Open-Access: This article is an open-access article that was selected by an in-house editor and fully peer-reviewed by external reviewers. It is distributed in accordance with the Creative Commons Attribution NonCommercial (CC BY-NC 4.0) license, which permits others to distribute, remix, adapt, build upon this work non-commercially, and license their derivative works on different terms, provided the original work is properly cited and the use is non-commercial. See: https://creativecommons.org/Licenses/by-nc/4.0/
Corresponding author: Stanislav Sitkin, MD, PhD, Associate Professor, Senior Researcher, Epigenetics and Metagenomics Group, Institute of Perinatology and Pediatrics, Almazov National Medical Research Centre, Akkuratova street, 2, St. Petersburg 197341, Russia. drsitkin@gmail.com
Received: February 16, 2022
Peer-review started: February 16, 2022
First decision: April 10, 2022
Revised: April 20, 2022
Accepted: August 14, 2022
Article in press: August 14, 2022
Published online: October 16, 2022
Processing time: 224 Days and 23.6 Hours
Abstract
BACKGROUND

Necrotizing enterocolitis (NEC) is a multifactorial disease that predominantly affects premature neonates. Intestinal dysbiosis plays a critical role in NEC pathogenesis in premature neonates. The main risk factor for NEC in term infants is mesenteric hypoperfusion associated with ductal-dependent congenital heart disease (CHD) that eventually leads to intestinal ischemia. The incidence of NEC in neonates with critical CHD is 6.8%-13%. However, the role of the intestinal microbiome in NEC pathogenesis in infants with ductal-dependent CHD remains unclear.

CASE SUMMARY

A male term neonate with right atrial isomerism underwent modified Blalock-Taussig shunt placement on the 14th day of life and had persistent mesenteric hypoperfusion after surgery. The patient had episodes of NEC stage IIA on the 1st and 28th days after cardiac surgery. Fecal microbial composition was analyzed before and after cardiac surgery by sequencing region V4 of the 16S rRNA gene. Before surgery, species belonging to genera Veillonella and Clostridia and class Gammaproteobacteria were detected, Bifidobacteriaceae showed a low abundance. The first NEC episode was associated with postoperative hemodynamic instability, intestinal ischemia-reperfusion injury during cardiopulmonary bypass, and a high abundance of Clostridium paraputrificum (Clostridium sensu stricto I) (56.1%). Antibacterial therapy after the first NEC episode resulted in increased abundance of Gammaproteobacteria, decreased abundance of Firmicutes, and low alpha diversity. These changes in the microbial composition promoted the growth of Clostridium sensu stricto I (72.0%) before the second NEC episode.

CONCLUSION

A high abundance of Clostridium sensu stricto I and mesenteric hypoperfusion may have contributed to NEC in the present case.
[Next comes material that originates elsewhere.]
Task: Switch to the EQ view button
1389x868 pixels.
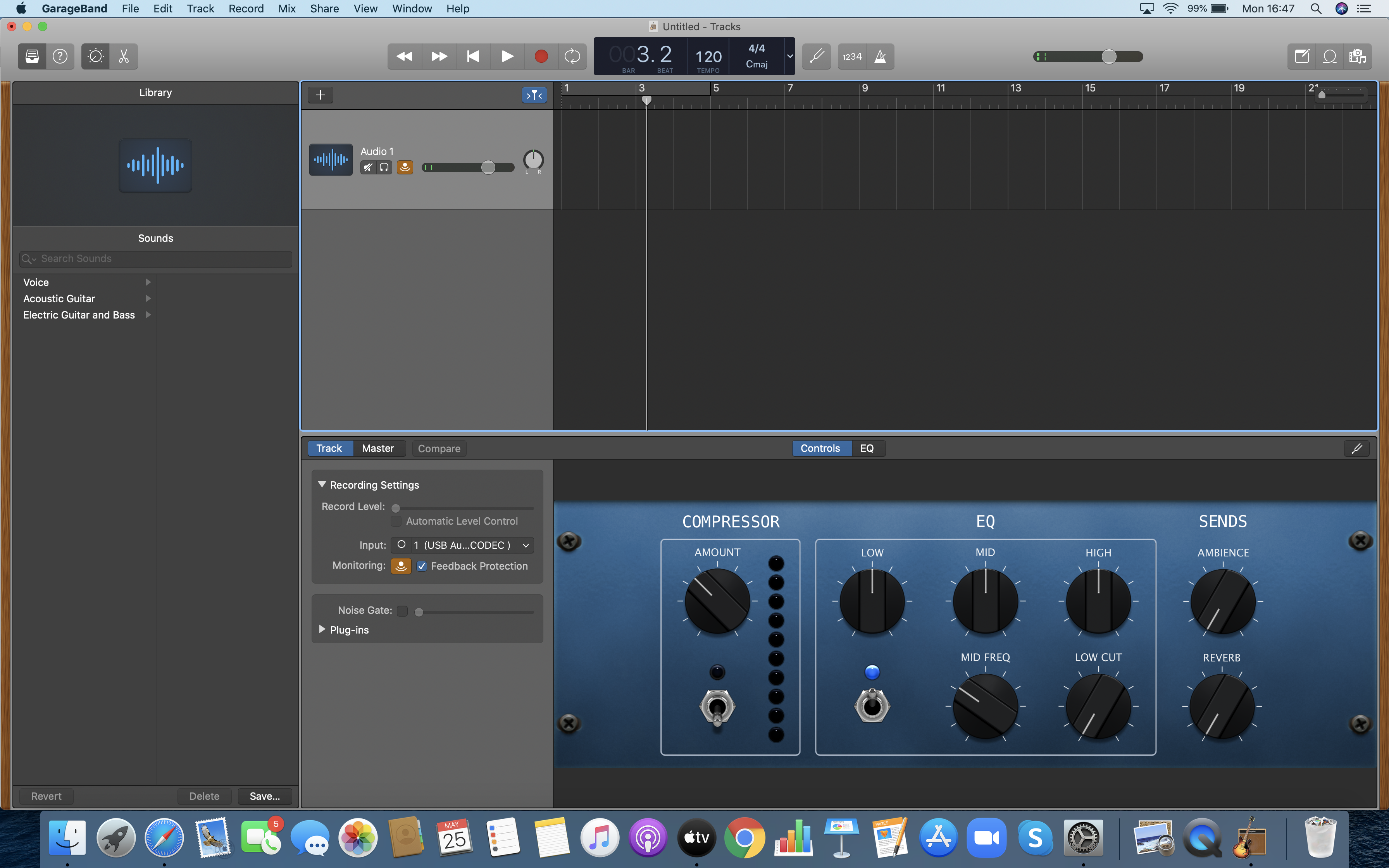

Keywords: Necrotizing enterocolitis; Congenital heart disease; Ivemark syndrome; Heterotaxy; Right atrial isomerism; Intestinal microbiome; Case report

Core Tip: Right atrial isomerism is associated with severe congenital heart disease, abnormal arrangement of internal organs, and asplenia/spleen hypoplasia. Infants with right atrial isomerism palliated with the systemic-to-pulmonary shunt have a “diastolic steal” of mesenteric blood flow, which increases the risk of necrotizing enterocolitis (NEC). The role of the microbiome in cardiogenic NEC remains unclear. This case report highlights possible interactions between dynamic changes in the fecal microbiome before and after cardiac surgery and development of recurrent NEC, based on hemodynamic changes, mesenterial perfusion, and antibacterial treatment in an asplenic infant with right atrial isomerism who underwent palliative cardiac surgery.